It seems gitlab.com and bitbucket.org are good candidates to be included in initial implementation as well. Looking into mail column, there groups.google.com is the most used service. How to verify that one? The same question pops for docs column often using rubydoc.info

What does verified mean, you ask?

I'm still not sure how useful is the whole verification process. What does verified mean for the user visiting rubygems.org page? Does it mean link is safe to follow? You can simply verify custom page and serve malicious content in there. Doesn't verification mark make false positive feeling that link is safe and verified by rubygems.org?

:thinking:

What about to infer metadata URIs for known services automatically? Let's say source_code_uri is populated with github, if bug_tracker_uri is not populated, we can check by API call if issues are enabled on the GitHub repo and automatically infer the URL. Same works for wiki, funding, changelog (scan for known changelog files like CHANGELOG.md, HISTORY.md, ...). That way we can really make those links safe. All needed is to somehow connect GitHub and RubyGems (using the same method as described in the original description). We can also make it somehow suggested to users (maybe with an email after initial push) with short explanation how to link those two together.

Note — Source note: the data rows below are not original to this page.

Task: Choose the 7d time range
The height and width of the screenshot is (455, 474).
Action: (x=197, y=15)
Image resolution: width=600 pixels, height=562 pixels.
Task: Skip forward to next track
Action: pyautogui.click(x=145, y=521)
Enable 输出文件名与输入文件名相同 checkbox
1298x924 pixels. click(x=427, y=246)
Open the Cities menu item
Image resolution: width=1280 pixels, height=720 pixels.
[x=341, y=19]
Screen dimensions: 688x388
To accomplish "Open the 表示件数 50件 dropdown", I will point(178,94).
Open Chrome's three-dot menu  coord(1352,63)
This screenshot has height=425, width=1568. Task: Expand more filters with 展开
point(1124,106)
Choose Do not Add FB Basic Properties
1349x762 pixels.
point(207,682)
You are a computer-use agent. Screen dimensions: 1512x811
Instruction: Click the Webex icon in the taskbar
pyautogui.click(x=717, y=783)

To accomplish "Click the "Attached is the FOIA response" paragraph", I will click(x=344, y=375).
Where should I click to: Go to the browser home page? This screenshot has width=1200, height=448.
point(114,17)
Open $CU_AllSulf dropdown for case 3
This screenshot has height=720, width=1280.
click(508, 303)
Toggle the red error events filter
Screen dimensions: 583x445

It would be possible to start just with GitHub URLs and add gitlab.com and bitbucket.org integration later. That would cover most of the cases.

Also what's proper homepage for common project with no real custom homepage? There's github.com mostly used (~130k) and rubygems.org (~9k). If I understand it well, homepage should be rubygems.org and source_code_uri should point to github.com. Maybe we can make this suggestion into gem specification policy as well (to help assigning proper values).